The embodiment provides a food recognition system based on aggregate attention, which is characterized by comprising a food image acquisition module and a food recognition module, wherein the video image acquisition module is responsible for shooting food videos and performing frame extraction operation on the videos to obtain a plurality of food images to be detected; inputting video images into a food recognition module for recognition and classification, wherein a food detection model is built in the food recognition module, the food detection model consists of a main network, an average pooling layer and a full-connection classifier, the main network consists of a downsampling module and an attention aggregation module, and the average pooling layer and the full-connection classifier are used for result prediction output; the backbone network adopts a pyramid structure, the image processing process is divided into four stages, and the ith stage is composed ofThe aggregation attention modules are stacked, and the images are subjected to layered feature extraction through a backbone network; and inputting the image characteristics into an average pooling layer for average pooling, and finally, predicting the result through a fully connected classifier.

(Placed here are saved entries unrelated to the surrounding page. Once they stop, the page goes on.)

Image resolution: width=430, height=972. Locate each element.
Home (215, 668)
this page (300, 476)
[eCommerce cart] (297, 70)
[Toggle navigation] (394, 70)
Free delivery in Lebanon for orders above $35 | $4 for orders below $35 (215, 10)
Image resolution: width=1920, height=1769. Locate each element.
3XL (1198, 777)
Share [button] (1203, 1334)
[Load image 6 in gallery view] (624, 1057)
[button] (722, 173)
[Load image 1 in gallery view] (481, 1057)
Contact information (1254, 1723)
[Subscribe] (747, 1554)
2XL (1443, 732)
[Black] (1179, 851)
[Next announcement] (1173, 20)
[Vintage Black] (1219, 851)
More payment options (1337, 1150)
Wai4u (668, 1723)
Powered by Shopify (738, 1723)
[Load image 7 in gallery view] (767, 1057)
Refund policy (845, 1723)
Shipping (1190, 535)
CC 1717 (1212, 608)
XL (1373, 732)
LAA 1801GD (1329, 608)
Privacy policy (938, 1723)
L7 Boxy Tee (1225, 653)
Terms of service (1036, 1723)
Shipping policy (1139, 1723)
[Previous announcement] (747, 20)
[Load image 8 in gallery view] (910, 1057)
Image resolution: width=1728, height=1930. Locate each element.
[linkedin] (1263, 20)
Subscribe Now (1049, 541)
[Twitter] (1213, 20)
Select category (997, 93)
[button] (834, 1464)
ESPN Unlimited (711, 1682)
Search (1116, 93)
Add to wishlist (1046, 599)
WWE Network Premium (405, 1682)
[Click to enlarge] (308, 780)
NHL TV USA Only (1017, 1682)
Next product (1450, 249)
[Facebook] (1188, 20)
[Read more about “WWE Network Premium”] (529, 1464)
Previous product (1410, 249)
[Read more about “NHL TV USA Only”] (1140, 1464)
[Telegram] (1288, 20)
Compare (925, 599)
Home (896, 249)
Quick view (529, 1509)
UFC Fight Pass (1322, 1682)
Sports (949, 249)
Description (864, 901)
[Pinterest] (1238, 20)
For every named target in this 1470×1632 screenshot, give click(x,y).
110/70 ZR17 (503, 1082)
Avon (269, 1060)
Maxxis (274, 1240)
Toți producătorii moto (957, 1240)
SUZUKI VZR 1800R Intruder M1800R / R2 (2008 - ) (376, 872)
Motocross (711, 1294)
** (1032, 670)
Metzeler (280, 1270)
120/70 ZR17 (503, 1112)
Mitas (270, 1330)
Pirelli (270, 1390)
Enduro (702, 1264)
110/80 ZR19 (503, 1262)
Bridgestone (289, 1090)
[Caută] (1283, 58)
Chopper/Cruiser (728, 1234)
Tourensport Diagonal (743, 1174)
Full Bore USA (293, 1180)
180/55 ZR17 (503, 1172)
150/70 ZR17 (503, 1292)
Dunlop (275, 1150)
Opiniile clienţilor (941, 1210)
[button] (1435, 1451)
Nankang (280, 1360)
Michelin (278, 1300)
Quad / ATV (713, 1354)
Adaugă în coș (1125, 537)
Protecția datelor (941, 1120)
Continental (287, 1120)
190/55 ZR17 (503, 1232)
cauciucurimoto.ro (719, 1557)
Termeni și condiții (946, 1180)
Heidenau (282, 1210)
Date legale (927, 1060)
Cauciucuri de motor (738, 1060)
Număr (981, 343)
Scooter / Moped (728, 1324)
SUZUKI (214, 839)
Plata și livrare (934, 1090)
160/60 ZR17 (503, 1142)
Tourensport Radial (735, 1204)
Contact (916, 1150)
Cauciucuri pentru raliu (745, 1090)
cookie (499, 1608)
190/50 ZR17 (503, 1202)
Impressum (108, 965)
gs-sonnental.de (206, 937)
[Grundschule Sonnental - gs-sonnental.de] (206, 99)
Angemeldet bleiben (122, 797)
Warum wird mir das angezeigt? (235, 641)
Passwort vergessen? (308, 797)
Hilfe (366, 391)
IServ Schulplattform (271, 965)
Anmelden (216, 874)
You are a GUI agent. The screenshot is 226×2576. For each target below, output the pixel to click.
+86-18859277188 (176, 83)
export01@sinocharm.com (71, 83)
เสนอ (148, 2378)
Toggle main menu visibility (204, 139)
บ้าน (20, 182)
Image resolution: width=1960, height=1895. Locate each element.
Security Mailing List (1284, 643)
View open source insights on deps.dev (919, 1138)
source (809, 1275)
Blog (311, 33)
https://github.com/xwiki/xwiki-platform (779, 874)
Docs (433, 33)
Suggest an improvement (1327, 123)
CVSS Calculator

The foregoing is merely a preferred embodiment of the present invention, and it should be noted that modifications and improvements could be made by those skilled in the art without departing from the inventive concept, which fall within the scope of the present invention.

Claims

1. A method of identifying a food based on aggregate attention, comprising the steps of:

2. The method of claim 1, wherein the downsampling module in S2, given the input image X, uses a formulaTo represent the downsampling process; after inputting the image feature X into stage i, the position information is recorded by dynamic position coding: Then, carrying out normalization processing by using LayerNorm, carrying out attention calculation inside the sequence by using a multi-head self-attention mechanism, carrying out normalization by using LayerNorm again, finally, carrying out processing on the sequence by using a convolution gating module, wherein the convolution gating module consists of two linear projections, the two linear projections are multiplied by elements, one projection is activated by an activation function, 3 x 3 depth convolution enhancement feature extraction is applied before the activation function, and the result of the element-by-element multiplication is input to the convolution gating module for output after the image features are added.

3. The food recognition system based on the aggregated attention is characterized by comprising a food image acquisition module and a food recognition module, wherein the video image acquisition module is responsible for shooting food videos and performing frame extraction operation on the videos to obtain a plurality of food images to be detected; inputting video images into a food recognition module for recognition and classification, wherein a food detection model is built in the food recognition module, the food detection model consists of a main network, an average pooling layer and a full-connection classifier, the main network consists of a downsampling module and an attention aggregation module, and the average pooling layer and the full-connection classifier are used for result prediction output; the backbone network adopts a pyramid structure, the image processing process is divided into four stages, and the ith stage is composed ofThe aggregation attention modules are stacked, and the images are subjected to layered feature extraction through a backbone network; and inputting the image characteristics into an average pooling layer for average pooling, and finally, predicting the result through a fully connected classifier.